Este año 2019 celebramos el 50 aniversario de la llegada del hombre a la Luna, con la misión Apolo 11. Después de cinco días de viaje, el 21 de julio de 1969, Neil Armstrong abrió la escotilla del módulo lunar, descendió lentamente la escalerilla y pisó la polvorienta superficie de nuestro satélite por primera vez.
Lo increíble es que habían pasado solo 12 años desde que la URSS pusiera en órbita el primer satélite artificial de la historia. Eso quiere decir que, en poco más de una década, se había podido crear toda la tecnología necesaria para que tres hombres pudieran salir al frío y hostil espacio exterior, viajar a 400.000 kilómetros de distancia, pasear por la Luna y volver a casa sanos y salvos.
¿Y después, qué? Yo estoy seguro de que si por aquellas fechas hubiéramos preguntado a ingenieros espaciales de todo el mundo, muchos habrían apostado a que en una década el hombre iba a estar en Marte. Pero, aunque parezca mentira, desde que acabó el programa Apolo en el año 1972, solo nos hemos atrevido a salir hasta la Estación Espacial Internacional, un pequeño laboratorio que órbita la Tierra a 400 kilómetros de altura con seis astronautas a bordo.
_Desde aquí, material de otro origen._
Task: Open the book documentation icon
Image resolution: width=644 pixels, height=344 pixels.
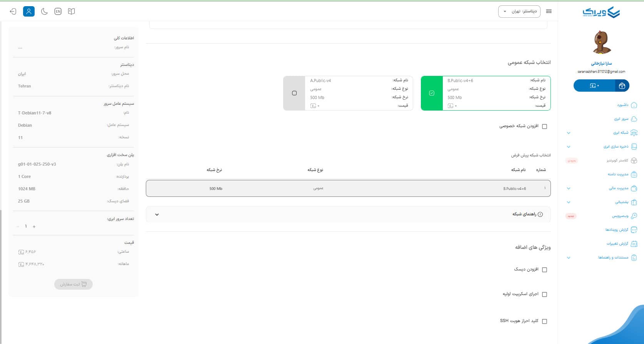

Sí, lo han leído bien. En 1969 fuimos capaces de viajar 400.000 kilómetros en el espacio, lo equivalente a dar 60 vueltas a la Tierra, y ahora lo máximo que podemos alejarnos de la superficie terrestre son 400 kilómetros, menos de la distancia de Barcelona a Madrid.
Para entender esta paradoja, hace falta dar un salto hacia atrás en el tiempo. ¿Preparados?
La carrera espacial
La historia empieza en 1945, al final de la Segunda Guerra Mundial. Los aliados ganan la guerra y los EEUU y la URSS entablan una dura disputa por quedarse con restos del cohete V2, el primer misil balístico de largo alcance del mundo. El cohete podía llevar casi 1.000 kg de explosivo a 300 km de distancia y fue responsable de la muerte de más de 7.000 personas, principalmente en Londres.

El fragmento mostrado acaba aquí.